Pilgrim’s Progress.”
He gets up and strides to the fireplace where a little fire is going. The only items on the mantelpiece are two candles, a pewter cup filled with paper lamplighters, a box of cascara quinine tablets, and a photograph of Tommie and himself as boys standing outside their old house in Sunday clothes. “And he read the letter and you took it and threw it in the fire.”

“I believe we had a copy of
Pilgrim’s Progress
, but I don’t know where ’tis. It’s your father’s book.”

“No,” Willie says, adamant. “The book was up here.” He slaps the top of the mantelpiece and dust flies up. He has to get out of here before he says something he’ll regret. He has to get outside where he can breathe, where the world isn’t turning upside down.

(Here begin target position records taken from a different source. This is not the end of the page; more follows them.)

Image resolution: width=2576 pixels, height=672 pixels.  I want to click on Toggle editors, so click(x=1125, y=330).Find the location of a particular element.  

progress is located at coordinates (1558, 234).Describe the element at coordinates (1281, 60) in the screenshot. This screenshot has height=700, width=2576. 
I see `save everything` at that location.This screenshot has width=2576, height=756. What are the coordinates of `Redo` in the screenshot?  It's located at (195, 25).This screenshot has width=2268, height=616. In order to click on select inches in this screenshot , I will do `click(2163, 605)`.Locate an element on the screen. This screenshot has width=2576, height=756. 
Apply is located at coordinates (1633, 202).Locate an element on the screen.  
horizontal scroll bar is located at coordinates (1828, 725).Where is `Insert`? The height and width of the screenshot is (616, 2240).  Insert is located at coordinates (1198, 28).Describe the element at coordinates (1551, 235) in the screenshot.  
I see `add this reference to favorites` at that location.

There is no time now, he tells himself, to visit Hannah Madison even if he wasn’t afraid to—he has to hurry back to Richmond to see the governor first thing in the morning and hope that Lee will meet with him after Willie failed to present himself today. There is no time to take the evening train. He’ll have to leave his horse at his parents’ house—going up to Aunt Jane’s would only waste more time—and then hire a carriage and driver. To hell with the expense.